Ağustos demek bir çentik atmak daha demek kimi zaman renkli, kimi zaman parçalı bulutlu olan ömrüme.
Kopuk zincirli ve bir türlü oldurulamayan -Özkan Abi’nin ruhu şad olsun- ama bir o kadar dolu bir hayatın 35.senesine giriş. Yolun yarısı mı berisi mi bilmiyorum ama tek başına çok güzel sürdürdüğüm, kimseye muhtaç olmadığım bir hayatın 35. senesini karşılama manifestosu bu.
Dönüp baktığımda geriye, bütün yaptıklarımdan ben mesul oldum, sorumlusu ben oldum tıpkı babam kadar sevdiğim adamın da dediği gibi; “Nerede olursam olayım ben buyum. Hislerimi belli ederim. Sevincimi de, üzüntümü de, sinirimi de, sakinliğimi de…” (hiç olmaz sanıyordum ama hayat bana onunla da tanışma fırsatı verdi.)

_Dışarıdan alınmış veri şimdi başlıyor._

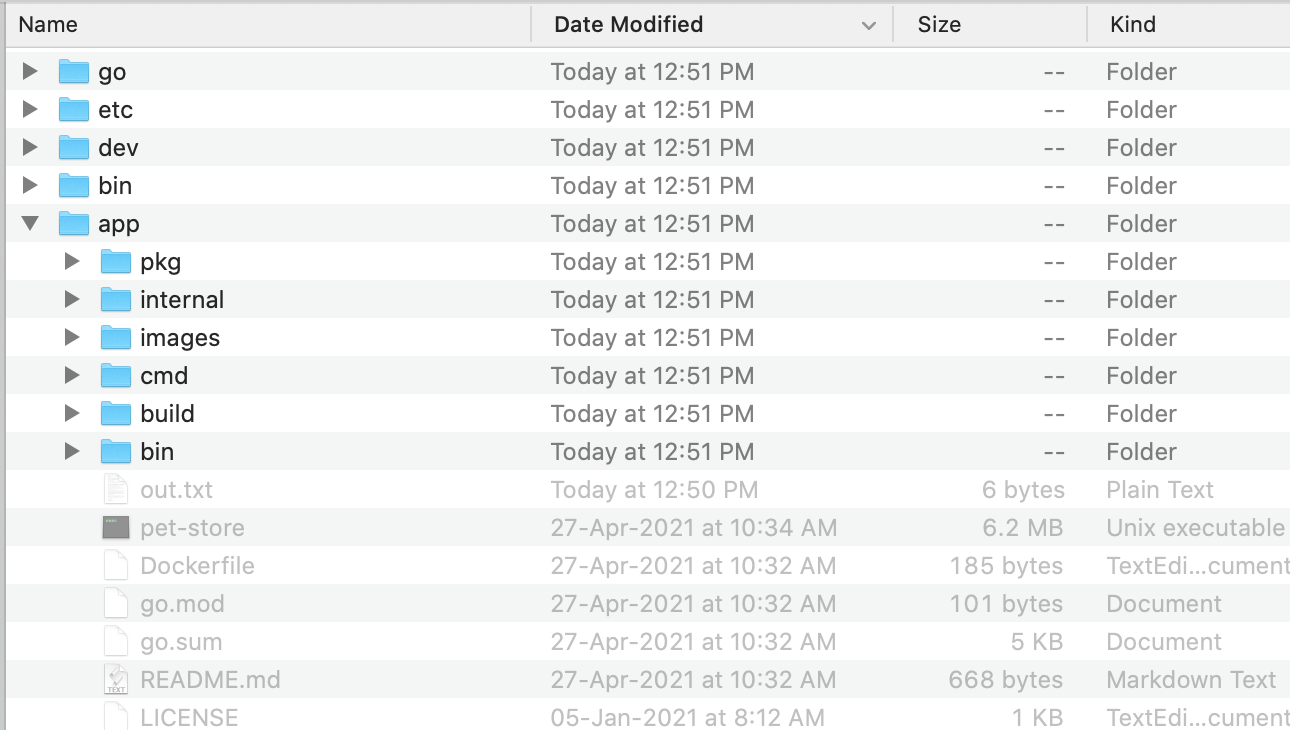Select the LICENSE file icon
The image size is (1290, 730).
(116, 717)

Yaptığım bütün hataların sonuçlarına katlandım, ister istemez keşke diyerek, keza aldığım doğru kararların meyvesini topladığım gibi. Güzel dostluklar biriktirdim, her biriyle güzel anılarım oldu kimi zaman ücra bir barda kahkahalarla gülerek, kimi zaman bir yolculukta, Kadıköy sokaklarında veya aklıma gelmeyen onca yerin içinde. Çok mutlu anılarım oldu; çoğu, bana miras olan, hiç kimse anlam veremese de hiç tanıyamadığım amcamdan kalan bu sevdayı sürdürmek için yaşadığım Galatasaray’la.. çok üzüldüğüm anlarım oldu; daha sonradan gülüp geçtiğim, ulan ne güzel direkten dönmüşüm dediğim. Çok gezip gördüğüm yerler oldu; bazen hafif kafa güzel Amsterdam sokakları, bazen soğuktan bıyıklarımın bile donduğu Lviv.
Bir çok kez sahneye çıktım, çocuk yaşlarım itibariyle hatta nicedir çocukluk arkadaşım oldu tiyatro, içe kapanık geçen çocukluğumun terkisine. Hiç bırakmadım peşini, kimi zaman sahnede bizzat, kimi zaman ise sahnenin o tılsımlı kokusu ciğerlerime dolarken seyir ederek. Çalıştım, çok çalıştım; niyeti neydi hiç bilemedim ama dedemin 18. yaşımda direk beni iş hayatına sokmasıyla birlikte, yeri geldi geceyi gündüze katarak çok çalıştım ve devam ediyorum. Nedenini sorma hiç bilmiyorum. Yapmam gereken bir şey mi onu da bilmiyorum. Sadece çalışıyorum.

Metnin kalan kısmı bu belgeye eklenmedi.